Sachant que les prédictions de la gravité quantique à boucles concernent des domaines - échelle de Planck de l'espace-temps , Big Bang, trous noirs - totalement inaccessibles à l'expérimentation directe, la réponse est difficile. Et, il y a encore quelques années, d'aucuns auraient assuré que cette théorie, comme du reste toute théorie quantique de la gravitation, ne pourrait jamais être testée. Aujourd'hui, les avis sont partagés. Mais quelques pistes existent.

Ainsi, même s'il n'y a pas consensus sur la question, il n'est pas impossible que la granularité de l'espace prédite par les « boucles » s'accompagne d'une violation du sacro-saint caractère de la vitesse de la lumière.
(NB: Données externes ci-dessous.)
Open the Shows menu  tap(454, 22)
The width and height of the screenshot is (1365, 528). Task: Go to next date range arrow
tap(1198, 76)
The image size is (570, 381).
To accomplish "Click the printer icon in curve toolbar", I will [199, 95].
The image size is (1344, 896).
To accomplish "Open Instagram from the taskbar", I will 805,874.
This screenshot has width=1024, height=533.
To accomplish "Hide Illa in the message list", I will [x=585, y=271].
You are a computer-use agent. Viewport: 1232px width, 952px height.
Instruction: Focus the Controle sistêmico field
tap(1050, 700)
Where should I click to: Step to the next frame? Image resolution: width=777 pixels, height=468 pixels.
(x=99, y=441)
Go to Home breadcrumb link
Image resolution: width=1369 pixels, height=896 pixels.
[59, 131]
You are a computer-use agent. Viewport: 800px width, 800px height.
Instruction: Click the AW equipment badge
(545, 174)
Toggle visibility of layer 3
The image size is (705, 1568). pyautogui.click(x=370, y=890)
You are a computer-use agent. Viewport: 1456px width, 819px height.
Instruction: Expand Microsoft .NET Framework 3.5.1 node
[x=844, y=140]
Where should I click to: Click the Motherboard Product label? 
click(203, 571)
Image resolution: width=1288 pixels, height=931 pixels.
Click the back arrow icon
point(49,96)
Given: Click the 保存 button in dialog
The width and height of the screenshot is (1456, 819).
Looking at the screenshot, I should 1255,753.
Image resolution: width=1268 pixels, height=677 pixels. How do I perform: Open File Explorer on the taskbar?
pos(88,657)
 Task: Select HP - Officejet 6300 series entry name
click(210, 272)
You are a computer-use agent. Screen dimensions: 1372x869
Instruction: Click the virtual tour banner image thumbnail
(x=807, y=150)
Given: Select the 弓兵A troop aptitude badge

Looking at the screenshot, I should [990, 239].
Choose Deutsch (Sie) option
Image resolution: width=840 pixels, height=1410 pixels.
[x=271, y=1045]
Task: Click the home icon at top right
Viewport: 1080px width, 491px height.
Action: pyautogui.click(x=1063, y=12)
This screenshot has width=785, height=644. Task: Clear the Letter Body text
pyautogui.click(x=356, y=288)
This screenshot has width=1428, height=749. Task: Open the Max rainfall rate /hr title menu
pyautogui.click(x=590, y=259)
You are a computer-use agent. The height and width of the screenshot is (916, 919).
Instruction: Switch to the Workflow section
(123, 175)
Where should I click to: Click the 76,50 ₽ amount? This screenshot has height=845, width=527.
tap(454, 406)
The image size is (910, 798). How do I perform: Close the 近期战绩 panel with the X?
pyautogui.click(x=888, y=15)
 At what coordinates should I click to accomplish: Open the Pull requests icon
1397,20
En effet, lorsqu'elle se propage entre les atomes d'un solide, la lumière, si sa longueur d'onde est très grande par rapport à la distance inter-atomique, ne subit pas d'influence du réseau cristallin, comme si elle ne le « voyait » pas. Et sa vitesse est la même que dans le vide. A l'inverse, si sa longueur d'onde est de l'ordre de grandeur de la distance inter-atomique, ou plus petite, elle devient sensible à l'influence du milieu dans lequel elle se propage. Sa vitesse dépend alors de sa longueur d'onde. Il n'est donc pas impossible qu'un photon de très petite longueur d'onde, de l'ordre de la longueur de Planck, puisse voir sa vitesse de propagation dans le vide affectée par la structure quantique de l'espace-temps telle que prédite par la gravité quantique à boucles.

Pour le savoir, les astrophysiciens comptent en particulier sur l'observation de ce qu'ils appellent des sursauts gamma, soit des bouffées de lumière ultra intenses - pendant quelques centaines de secondes, elles sont jusqu'à 10 fois plus lumineuses que toute la galaxie - émis par des galaxies anciennes situées à plusieurs milliards d'années-lumière de la Terre. Ainsi, un décalage constaté dans l'arrivée des photons de différentes longueurs d'onde pourrait être un signe favorable en faveur des boucles.

Autre possibilité : la piste cosmologique. En effet, les calculs montrent que la structure granulaire de l'espace-temps aurait pu imprimer sa marque dans le fond diffus cosmologique, la plus ancienne lumière aujourd'hui observable dans l'Univers. Effets qui pourraient être décelés par les nouveaux télescopes spatiaux. Avec tout de même un bémol : l'impossibilité de prévoir, étant donné l'indétermination qui règne sur certains paramètres de la théorie, si ces modulations dans le fond diffus ne seraient pas plus grandes que l'Univers observable. Auquel cas, même si elles existent, elles resteront à jamais inaccessibles.

Certains « bouclistes » optent enfin pour une approche probabiliste, et se demandent par exemple quelle est la probabilité que la gravité quantique à boucle engendre un Univers compatible avec les propriétés du nôtre. À ce jeu, il sera difficile de vérifier cette théorie.